Although the details of training programs vary, many tool and die makers begin an college degree with an employer, possibly including a mix of classroom training and hands-on experience. Some prior qualifications in mathematics, science, engineering or design and technology can be valuable. Many tool and die makers attend a 4- to 5-year university level program to achieve the status of a journeyman tool and die maker. Today's employment relationships often differ in name and detail from the traditional arrangement of an engineering level, and the terms "apprentice" and "journeyman" are not always used, but the idea of a period of years of on-the-job training leading to mastery of the field still applies.
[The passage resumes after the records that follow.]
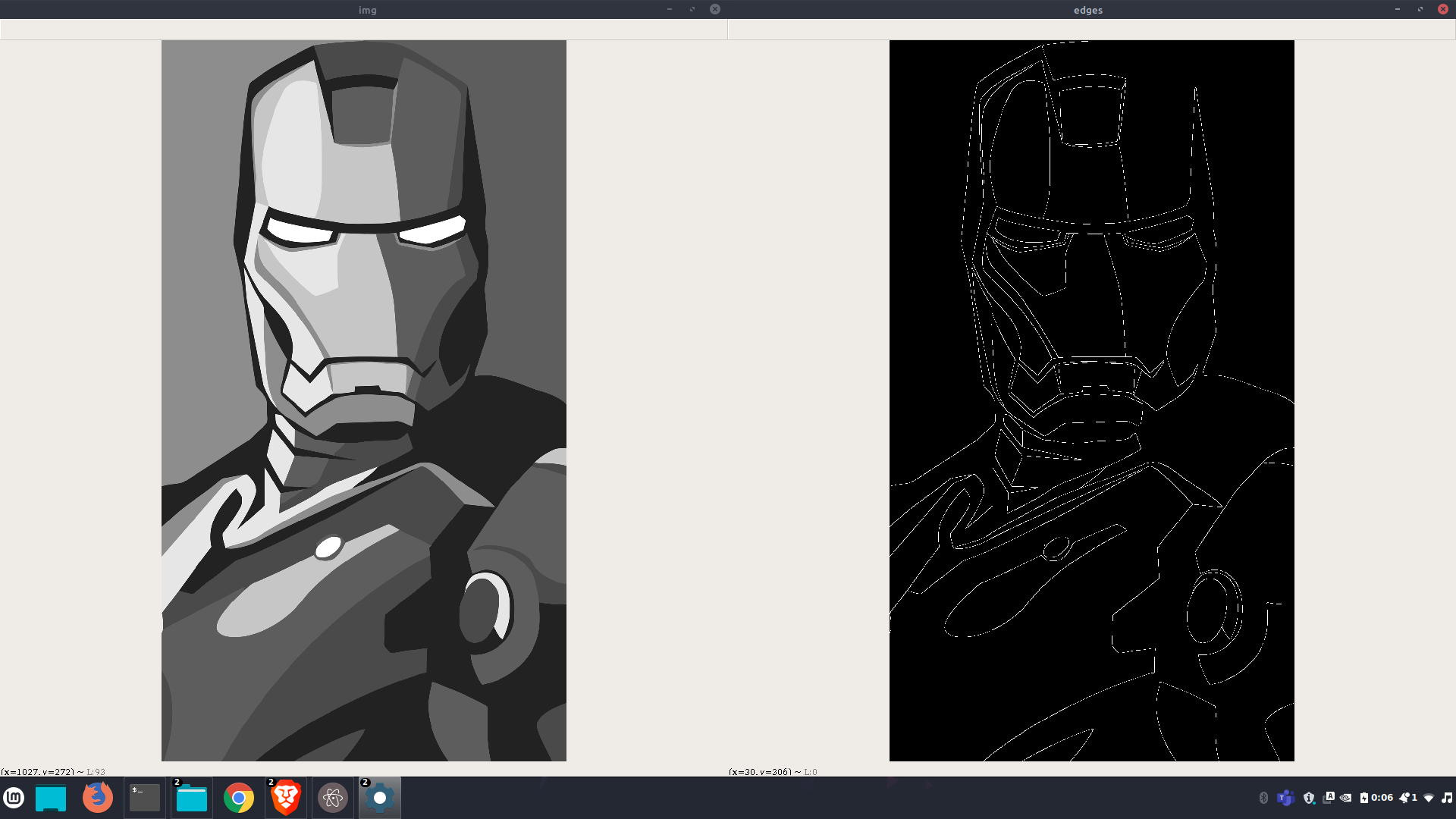Screen dimensions: 1456x819
Task: Open the Wi-Fi network menu
Action: [1429, 798]
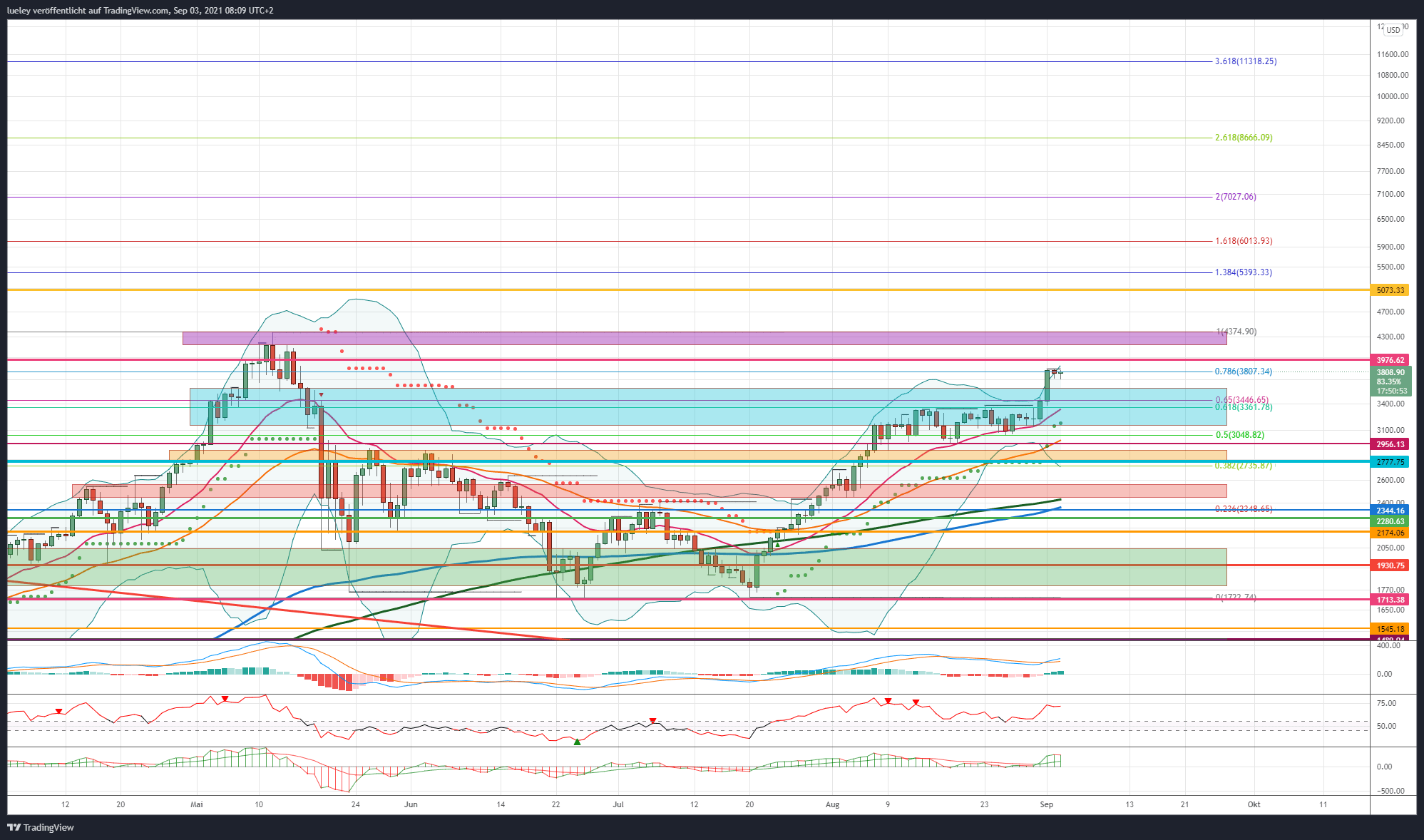Click the current price label 3808.90
The height and width of the screenshot is (840, 1424).
pyautogui.click(x=1390, y=372)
A jig maker is another term for a tool and die maker or fixture maker, usually in woodworking or in the metal industries. The standard differentiation of jigs from fixtures is that a jig is what mounts onto a workpiece, whereas a fixture has the workpiece placed on it, into it, or next to it. (The terms are sometimes used interchangeably, but most toolmakers consider this improper usage.) A jig maker needs to know how to use an assortment of machines to build devices used in automation, robotics, welding, tapping, and mass production operations.
They are often advised by an engineer to do the pre-planned work of building the devices. In a production shop they need to know about an extensive assortment of machines, tools, and materials, and are often the most experienced toolmakers or woodworkers. They are often the ones who create from the original plans, the jigs, the fixtures and devices designed by and with the occasional assistance of the production engineer.
The reason jig makers need to be experienced is so that they can make suggestions for efficient alterations and needed repairs. They sometimes assist and monitor the progress of the jig or the fixture's gauging, locating, and innovative ability. Those who graduate to the level of jig and fixture makers often go on to gain automation skills, and the use of air, and electronic clamping procedures, and automation principles and equipment. They often need to know not only how to use basic machines to cut and machine steel and wood. For the most advanced, they need to be familiar with switches and the use of air supply equipment, various instruments, switches, hydraulic clamps, gauges, and more.
Properly built jigs and fixtures reduces waste, and produce perfect fitting parts, cutting out too much expensive hand work, mistakes and waste. Most are portable, and can be built or even moved throughout a facility. Some jigs and fixtures are as big as a car for placing a whole fender or chassis into them for assembly. The need for jigs and good gauging is necessary in furniture making for controlling quality and repeatability. A jig maker focuses on building tools in order to avoid placing parts incorrectly.
The ongoing evolution of computerized design and control technologies, such as CAD/CAM, CNC, PLC, and others, has changed the nature of the requirements for jigs in manufacturing, in many cases reducing the need for jigs. A common example is that a drill jig is not needed to guide the drill bits to the hole centers if it is instead CNC that will do the guiding. However, fixtures are still usually needed, and jigs are still important parts of many areas of manufacturing, most especially in low-cost-labor countries, where relatively more manually controlled work (especially assembly) is still done.